Adaptar o Rei Ubu para o Teatro na Gandaia foi a
 coisinha mais apaixonante que me foi permitida experimentar desde que 
ando a fazer pelo teatro. A princípio senti-me um pouco (muito) 
intimidado; era o respeitinho a fazer-me tremer as manitas sobre o 
teclado, o não querer defraudar o autor, nem a tradição, muito menos a 
grandeza da coisa, enfim, estava um tanto ou quanto acagaçado. Li 
versões que fui encontrando, observei longamente milhentas imagens das 
milhentas encenações que pululam nas páginas da Net, nada me descansava,
 antes pelo contrário. Quanto mais penetrava o espírito da coisa mais me
 parecia estar com o rabo à mostra. Sentia uma espécie de frio nas 
nalgas, o nariz enregelado mas… eu seja corno, havia que meter mãos à 
obra e deixar pruridos merdosos no fundo da gaveta: ou bem que somos 
homens ou então somos ratos ou outra merda qualquer, gâmbias de Deus!
 Acredito piamente que a arte é uma massa informe (uma coisa plástica) 
que se encontra eternamente em suspensão à espera que alguém lhe deite a
 unha e faça dela uma coisa nova.
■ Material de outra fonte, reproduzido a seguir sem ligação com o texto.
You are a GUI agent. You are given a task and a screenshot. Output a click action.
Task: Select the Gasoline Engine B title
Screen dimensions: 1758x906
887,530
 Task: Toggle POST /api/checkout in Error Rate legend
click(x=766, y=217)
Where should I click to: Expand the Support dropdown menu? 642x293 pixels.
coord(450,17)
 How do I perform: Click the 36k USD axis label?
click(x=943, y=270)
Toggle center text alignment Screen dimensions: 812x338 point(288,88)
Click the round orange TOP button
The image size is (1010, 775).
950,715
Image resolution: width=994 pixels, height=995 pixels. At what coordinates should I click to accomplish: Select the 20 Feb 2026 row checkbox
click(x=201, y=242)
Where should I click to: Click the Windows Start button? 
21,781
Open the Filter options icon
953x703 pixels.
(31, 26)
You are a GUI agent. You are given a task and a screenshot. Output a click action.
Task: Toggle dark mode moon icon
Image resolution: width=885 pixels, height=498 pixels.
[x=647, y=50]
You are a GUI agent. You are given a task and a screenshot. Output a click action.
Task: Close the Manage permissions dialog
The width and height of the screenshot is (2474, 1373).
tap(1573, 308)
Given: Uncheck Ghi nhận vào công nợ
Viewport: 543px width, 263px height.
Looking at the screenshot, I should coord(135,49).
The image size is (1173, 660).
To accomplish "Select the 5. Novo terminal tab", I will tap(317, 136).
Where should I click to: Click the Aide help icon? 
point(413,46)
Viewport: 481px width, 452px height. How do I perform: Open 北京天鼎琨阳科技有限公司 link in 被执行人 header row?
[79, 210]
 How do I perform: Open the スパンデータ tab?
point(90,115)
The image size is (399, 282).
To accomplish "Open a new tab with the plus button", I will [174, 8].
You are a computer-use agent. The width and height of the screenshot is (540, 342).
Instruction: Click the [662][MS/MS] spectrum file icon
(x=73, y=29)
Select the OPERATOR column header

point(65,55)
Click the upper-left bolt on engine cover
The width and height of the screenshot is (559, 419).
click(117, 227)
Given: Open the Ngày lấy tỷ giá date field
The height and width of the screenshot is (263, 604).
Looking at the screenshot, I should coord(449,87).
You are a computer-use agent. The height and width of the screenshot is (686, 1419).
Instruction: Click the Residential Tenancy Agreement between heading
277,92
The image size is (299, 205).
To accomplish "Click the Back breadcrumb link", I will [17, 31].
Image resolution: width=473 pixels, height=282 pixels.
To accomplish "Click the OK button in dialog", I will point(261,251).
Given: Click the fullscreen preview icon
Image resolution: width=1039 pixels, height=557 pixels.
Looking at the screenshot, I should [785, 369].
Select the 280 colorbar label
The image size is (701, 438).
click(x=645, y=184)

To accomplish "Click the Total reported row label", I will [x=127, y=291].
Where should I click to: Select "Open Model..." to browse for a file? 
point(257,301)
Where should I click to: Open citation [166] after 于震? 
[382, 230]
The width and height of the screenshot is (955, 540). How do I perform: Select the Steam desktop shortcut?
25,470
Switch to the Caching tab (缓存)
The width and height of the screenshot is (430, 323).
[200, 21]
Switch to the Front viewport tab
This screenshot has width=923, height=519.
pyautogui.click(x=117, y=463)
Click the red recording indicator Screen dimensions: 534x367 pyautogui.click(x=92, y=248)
Uma forma artística depende do tempo e
 do lugar em que vê a luz, não há vacas sagradas. Traduzir um texto é 
sempre reescrevê-lo. Perante o Ubu não havia que temer. Afinal de contas
 trata-se de um texto tão desopilante que se pode fazer dele quase tudo o
 que se queira desde que se mantenha fidelidade absoluta à brutalidade 
daquele gajo hediondo que tem como objectivo principal viver acima das 
suas possibilidades à custa do sofrimento alheio. Uma personagem 
clássica, aquele Ubu. 
 Como referências tinha o exemplo da banda que
 dá pelo nome de Pére Ubu e o dos punks de um modo geral, admirava de 
toda a minha alma os dadaístas nas suas múltiplas e corrosivas formas de
 expressão artística (ah, o grande Dada Max!), sentia-me capaz de fazer 
alguma coisa concreta e consequente com aquela massa plástica que o 
texto de Jarry colocava à minha frente, só me faltava o atrevimento que,
 confesso, não será o meu ponto mais forte nem mais óbvio. Lá me 
convenci a meter mãos à obra; primeiro titubeante, às apalpadelas, 
depois, à medida que ia avançando, cada vez mais convicto e mais feliz 
por me permitir a liberdade de comungar daquela intemporalidade 
maravilhosa que ia descobrindo a cada passo. Quando terminei percebi que
 participara na gestação de uma coisa selvagem.
 Entreguei o texto à 
Ana Nave confiando na sua capacidade de dar vida ao texto mais abstruso,
 a sua extraordinária capacidade de fazer o teatro acontecer. Agora 
havia que aguardar. 
 Passaram meses de ensaios. Domingos e 
segundas-feiras. O grupo de actores foi-se ajustando, tal como o texto. A
 tal massa informe a ganhar contornos visíveis. A Rafaela Mapril tornou 
reais as figuras das personagens com esplendorosos figurinos, o Zé Rui 
iria ser o responsável por esculpir o espaço cénico a golpes de luz, 
tudo se conjugava daquela forma próxima da magia que é própria do 
Teatro. 
 Quando assisti ao primeiro ensaio geral fiquei embevecido. 
Apesar de todas as irregularidades e arestas por limar a coisa tinha a 
força que imaginara: grotesca, excessiva, brutal, potencialmente 
repelente mas plena de força, carregada de um vigor e de uma boçalidade 
capazes de incomodar os espíritos sensíveis, tal qual imaginara que 
poderia ser. Acredito que o resultado deste trabalho apaixonado não 
envergonharia o próprio Jarry, passe a imodéstia.
 No dia da estreia 
compreendi que das duas uma: o espectador iria amar aquele objecto 
teatral ou odiá-lo, não me parece que a magnífica representação de todos
 os actores que estiveram em palco possa ter proporcionado sentimentos 
próximos da indiferença aos que assistiram, sentados na plateia do 
António Assunção.
 Não há agradecimentos a fazer. O Rei Ubu não se agradece, faz-se!